Pada kesempatan yang sama, Teh Pipiet memperkenalkan saya dengan Jeeta, nama pena dari seorang wanita yang merupakan penulis dan narasumber dari buku “Menyisir Luka Hati” itu.

Jeeta adalah ibu dari korban KDRT itu, yakni Risty. Baik Jeeta maupun Risty merupakan nama pena, bukan nama aslinya.

Jeeta sedikit bercerita mengenai kisahnya. Tampak jelas penyesalan mendalam dari air mukanya. Jeeta mengaku menyesali mengapa ia bisa terkena tipu daya seorang laki-laki yang disebut dalam buku itu bernama Dino.

Ia begitu kagum pada Dino, mulanya. Bukan tanpa alasan, Dino sekilas memenuhi semua syarat untuk menjadi menantu idaman. Dari segi fisik, di buku itu, Jeeta menggambarkan Dino sebagai sosok yang pembawaannya gagah dan wajah bersih.

Dari segi pendidikan, Dino juga merupakan lulusan Al Azhar Mesir dan sudah memiliki pekerjaan sebagai dosen di Sentul. Sedangkan dari segi adab, di buku itu, Jeeta menggambarkan Dino bersikap santun, lembut dan memiliki tutur bahasa yang baik.

Barangkali saat bertemu Dino untuk taaruf dengan putrinya, Risty, Jeeta membayangkan sosok Azzam dari film dan novel “Ketika Cinta Bertasbih”.

Namun di balik “ilusi” menantu idaman itu, Dino rupanya merupakan sosok menantu biadab. Betapa tidak, usai menikah, alih-alih menemukan kebahagiaan, Risty justru seakan terperangkap dalam “penjara” rumah tangga.

Tidak terhitung berapa pukulan, cubitan, tendangan dan pelecehan yang ia terima dari Dino. Dengan dalih bercanda, Dino melakukan beragam bentuk kekerasan itu dengan bahagia dan tidak jarang tertawa terbahak-bahak.
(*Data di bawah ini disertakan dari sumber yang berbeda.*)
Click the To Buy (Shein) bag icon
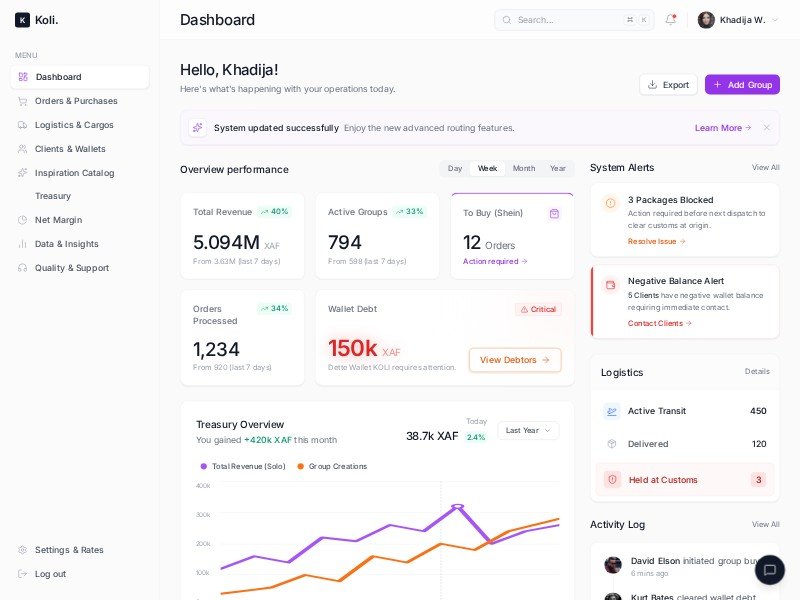 tap(554, 213)
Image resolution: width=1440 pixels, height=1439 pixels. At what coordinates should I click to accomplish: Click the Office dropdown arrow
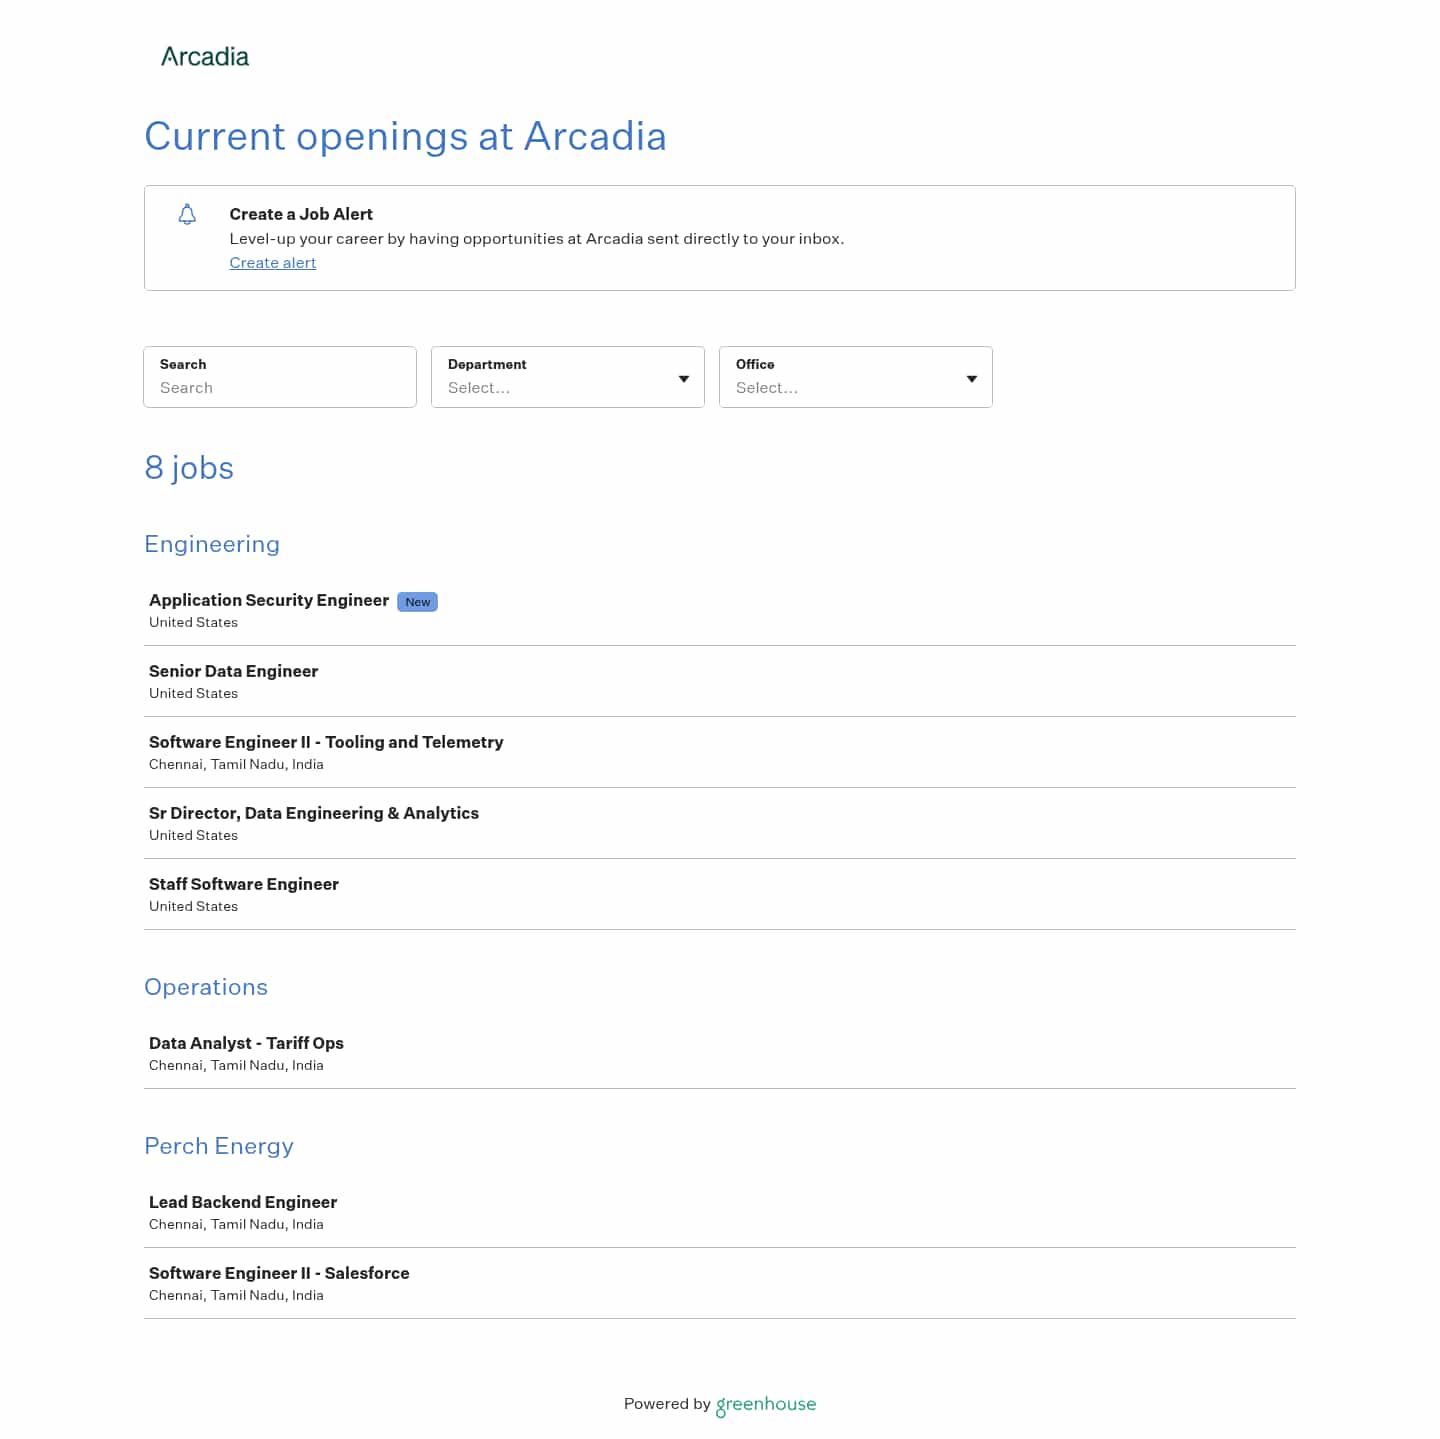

Bahkan hal terpahit yang harus dihadapi oleh Risty adalah saat Dino mengajak putrinya yang masih balita untuk ikut menyiksa ibunya, seakan-akan itu adalah sebuah kegiatan yang menyenangkan.

Saya bahkan kehabisan kata-kata saat mendengar kisah itu.

Siklus Kekerasan

Pada kegiatan peluncuran buku “Menyisir Luka Hati” di PDS HB Jassin, ikut hadir sebagai pembicara adalah Komisioner Komnas Perempuan, Siti Aminah Tardi.
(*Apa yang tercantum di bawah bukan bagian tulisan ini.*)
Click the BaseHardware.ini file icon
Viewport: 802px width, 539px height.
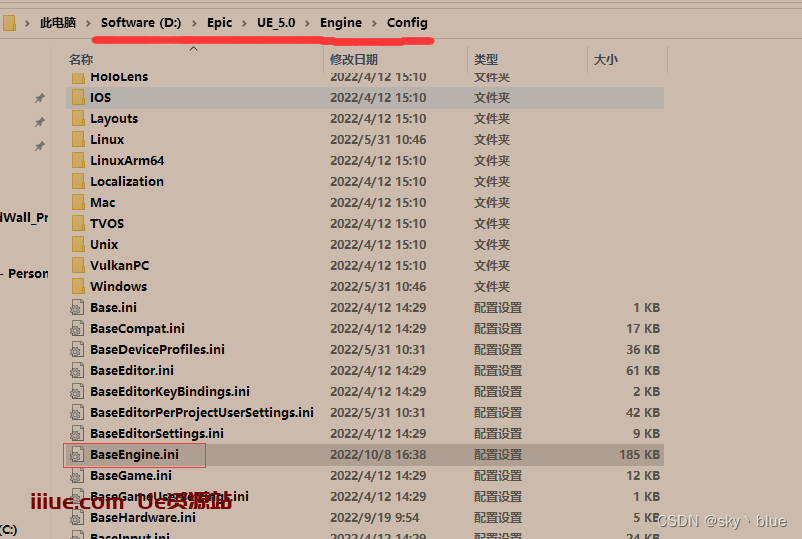click(78, 518)
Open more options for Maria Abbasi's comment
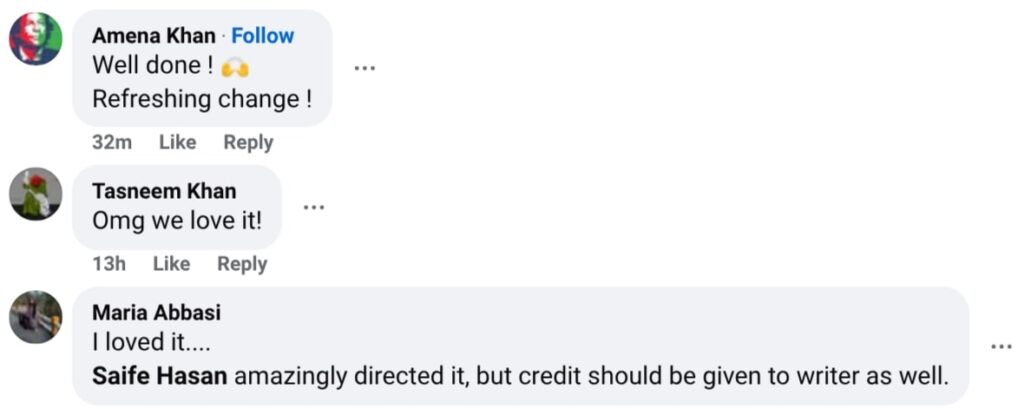Screen dimensions: 1024x409 [1000, 346]
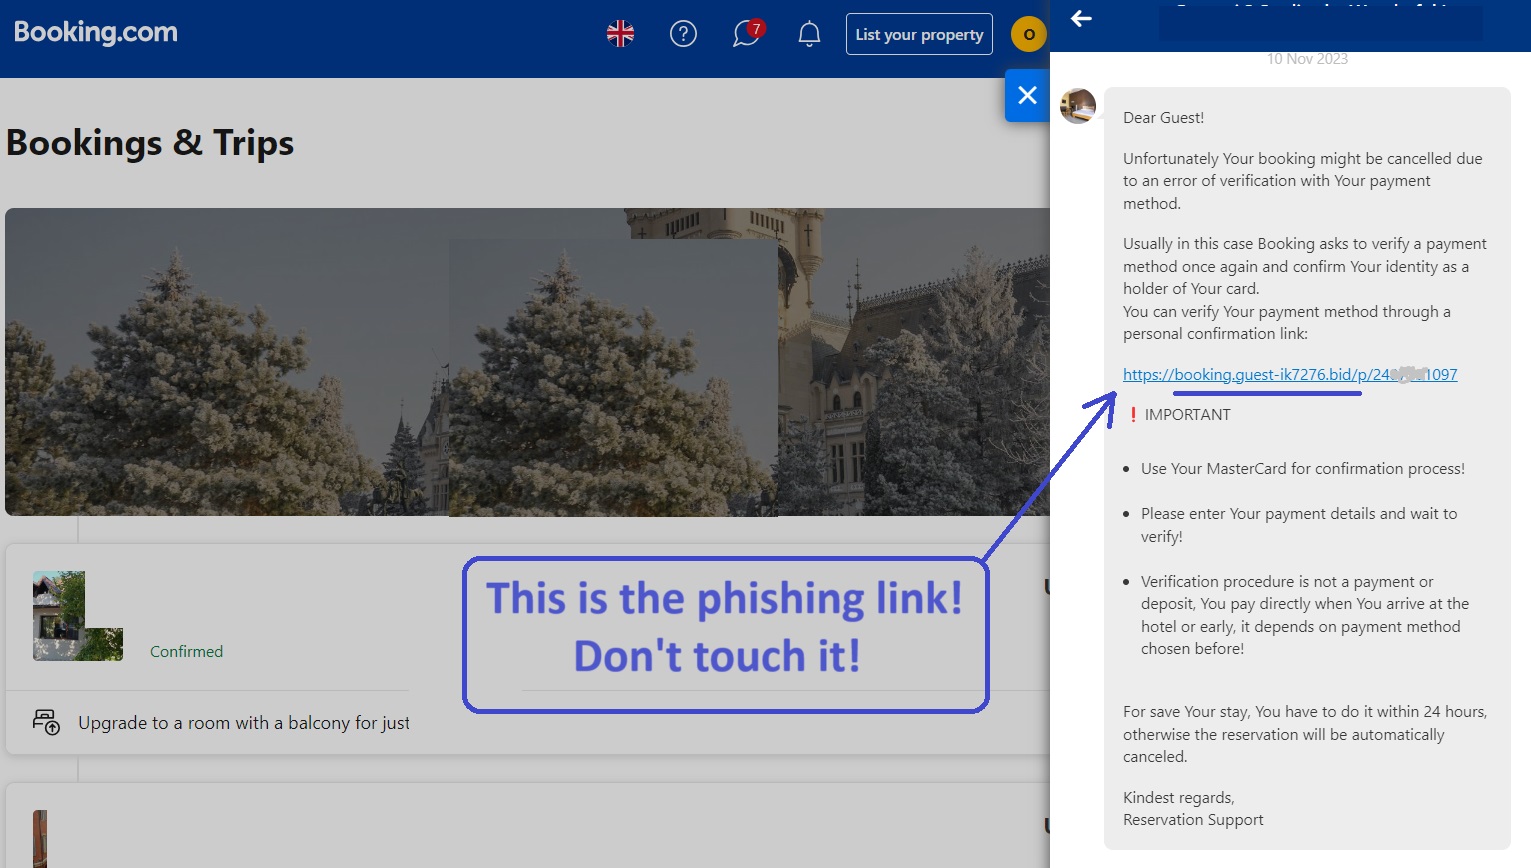This screenshot has height=868, width=1531.
Task: Click the Booking.com logo
Action: [96, 33]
Dia memaparkan data yang menunjukkan bahwa kasus Kekerasan Terhadap Istri (KTI) selalu menempati urutan pertama dari keseluruhan kasus KDRT. Angkanya selalu berada di atas 70 persen.

Pola yang dihadapi kerap serupa. Perempuan yang terjebak pada siklus kekerasan umumnya akan sangat sulit membuat keputusan. Karena ia kerap memiliki banyak pertimbangan; apakah ia akan didengarkan, bagaimana dengan anak-anaknya, bagaimana dengan nama baik keluarganya dan semacamnya.
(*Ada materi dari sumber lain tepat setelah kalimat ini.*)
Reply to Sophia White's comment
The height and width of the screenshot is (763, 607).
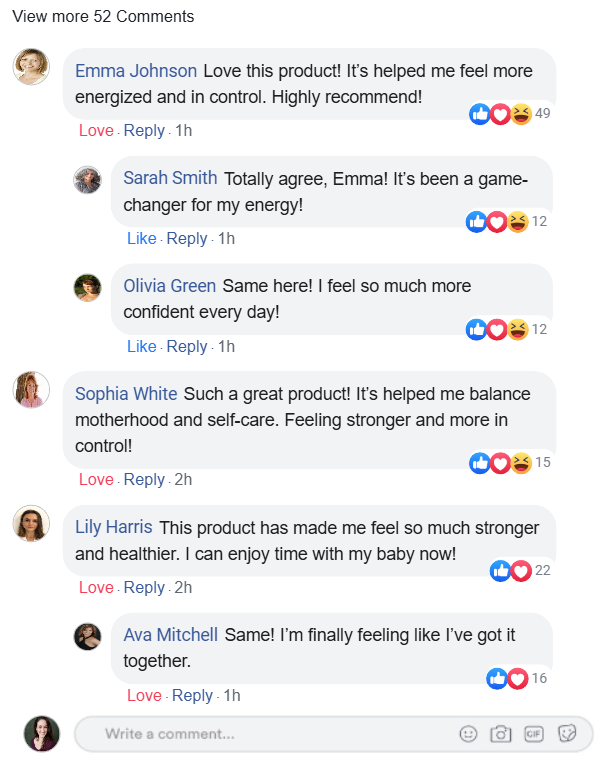144,480
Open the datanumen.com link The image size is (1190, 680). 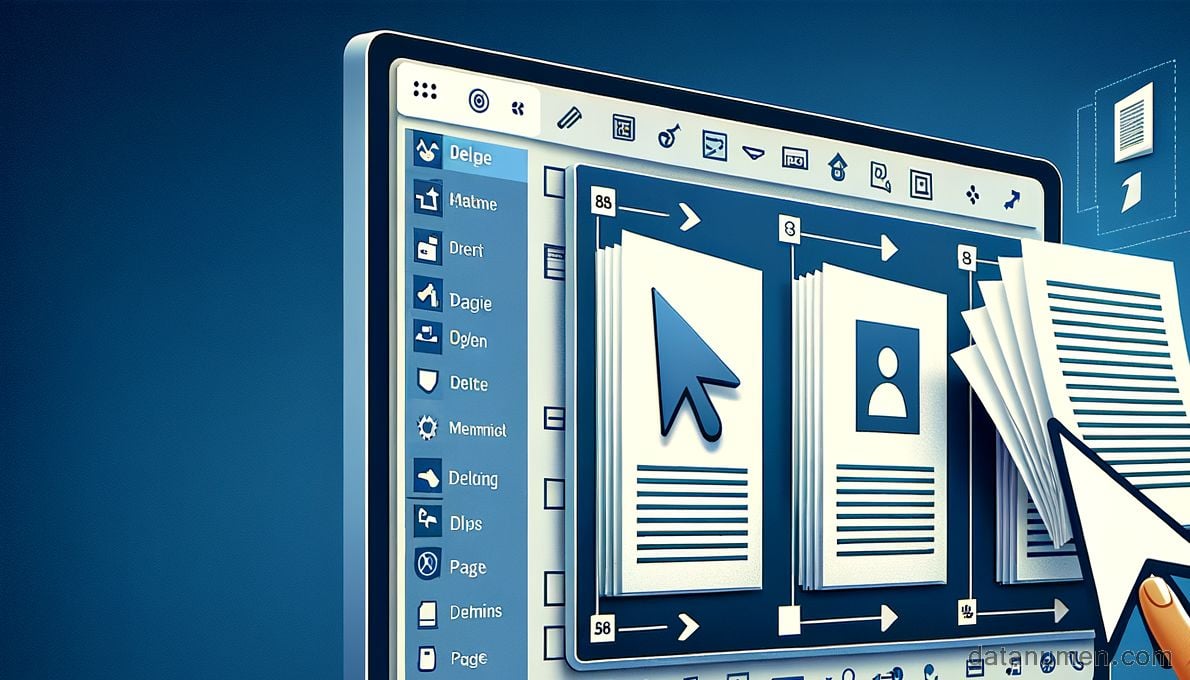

Oleh karena itu, jika ada perempuan korban KDRT pada akhirnya memutuskan untuk melaporkan atau buka suara, perlu mendapat dukungan. Karena untuk sampai pada keberanian itu, ia pasti sudah melalui pergolakan batin yang luar biasa hebat.

Saya kemudian berkaca pada diri saya sendiri. Saya tidak pernah mengalami KDRT, namun saya pernah mengalami pelecehan seksual saat duduk di bangku SMP. Seorang pria meraba alat vital saya saat berada di dalam angkot. Beruntung saya berhasil melarikan diri dengan segera, meski dengan kaki dan tangan yang gemetar hebat. Saya bahkan begitu trauma dan malu, hingga enggan menceritakan kejadian itu pada siapapun.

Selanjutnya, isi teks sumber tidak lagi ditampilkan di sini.